At present time, it has been postulated that molecular techniques such as Next-Generation Sequencing will decrease the need for phenotyping. However, the new OI nomenclature and the Severity Grading Scale described in this paper, emphasize the importance of phenotyping in order to diagnose, classify and assess severity of OI. This will provide patients and their families with insight into the probable course of the disorder and it will allow physicians to evaluate the effect of therapy. A careful clinical description in combination with knowledge of the specific molecular genetic cause is the starting point for development and assessment of therapy in patients with heritable disorders including OI. The latter is the biggest challenge we face in the upcoming decade(s).

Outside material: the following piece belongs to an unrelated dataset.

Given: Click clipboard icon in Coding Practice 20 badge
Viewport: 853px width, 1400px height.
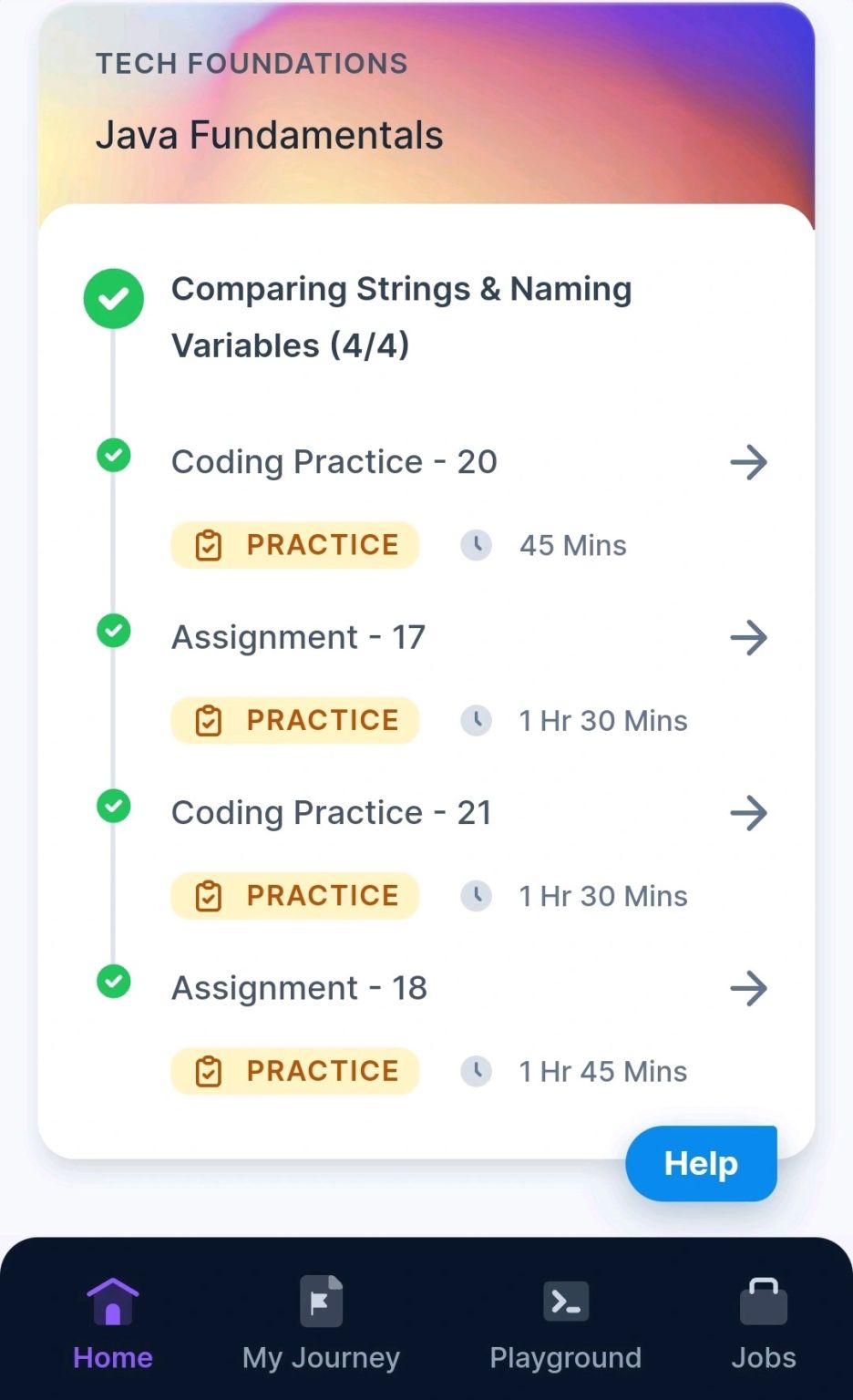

Our teachers Professor David Danks, Murdoch Institute, Victoria (deceased), David L. Rimoin, Cedars Centre for Medical Genetics and International Skeletal Dysplasia Register (deceased), Ralph Lachman, MD, professor and former Chief of Paediatric Radiology Harbor-UCLA medical centre, are acknowledged for their guidance over several decades of research into the clinical genetic and molecular heterogeneity of osteogenesis imperfecta syndromes. When it comes to development of pharmacological therapy for OI, Professors DeVogaeler, Eva Astrom, and Francis Glorieux and colleagues have been of great importance in advancing a therapeutic praxis. In the fields of collagen biochemistry and molecular biology, Peter Byers, MD and his collaborator Dr. Ulrike Schwarze and their many colleagues at Centre for Collagen Research Seattle Washington, Hans-Peter Bachinger, PhD and colleagues, Shriners Portland Oregon, Joan Marini, MD, PhD and colleagues, Bethesda, Maryland, Dr. Raymond Dalgleish in Leicester, United Kingdom and Gerard Pals, PhD in Amsterdam, the Netherlands, have made outstanding contributions in taking the field of osteogenesis imperfecta forward. Of course many others, not specifically named must be acknowledged for their contribution to the field of OI.
In the “Nosology and classification of genetic skeletal disorders” Warrman et al.  recommend using Arabic integers. We agree. However, since this introduction is addressing the historical aspects we have retained the Roman numerals where appropriate for clarity.